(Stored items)

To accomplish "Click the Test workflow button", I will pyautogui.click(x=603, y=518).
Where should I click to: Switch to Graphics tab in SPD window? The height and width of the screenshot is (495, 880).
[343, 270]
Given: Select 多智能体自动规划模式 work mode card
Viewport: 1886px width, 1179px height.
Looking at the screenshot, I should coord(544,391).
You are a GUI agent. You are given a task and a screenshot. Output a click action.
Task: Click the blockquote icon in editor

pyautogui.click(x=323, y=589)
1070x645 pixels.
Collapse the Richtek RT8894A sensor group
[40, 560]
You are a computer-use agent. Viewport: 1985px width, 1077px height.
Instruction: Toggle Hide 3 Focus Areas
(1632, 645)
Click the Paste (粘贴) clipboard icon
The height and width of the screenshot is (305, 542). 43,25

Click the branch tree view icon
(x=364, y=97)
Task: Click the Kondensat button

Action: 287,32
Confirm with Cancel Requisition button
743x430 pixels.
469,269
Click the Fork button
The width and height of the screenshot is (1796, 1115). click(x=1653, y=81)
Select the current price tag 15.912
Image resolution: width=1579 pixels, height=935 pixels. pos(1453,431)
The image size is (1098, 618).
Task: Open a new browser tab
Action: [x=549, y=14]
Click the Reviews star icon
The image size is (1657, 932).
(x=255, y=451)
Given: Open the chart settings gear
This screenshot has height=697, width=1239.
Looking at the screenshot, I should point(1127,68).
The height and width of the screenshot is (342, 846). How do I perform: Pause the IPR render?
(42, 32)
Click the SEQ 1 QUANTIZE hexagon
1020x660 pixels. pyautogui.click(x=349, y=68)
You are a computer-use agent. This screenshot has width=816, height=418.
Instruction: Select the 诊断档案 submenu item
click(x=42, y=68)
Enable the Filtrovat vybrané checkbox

* **EXERCISE GOAL**
Pick out and copy the lines of the entries that hold the string "computer".

* **RESULT OF THIS EXERCISE**
You are a computer-use agent. Viewport: 1985px width, 1077px height.
You are a computer-use agent. This screenshot has width=816, height=418.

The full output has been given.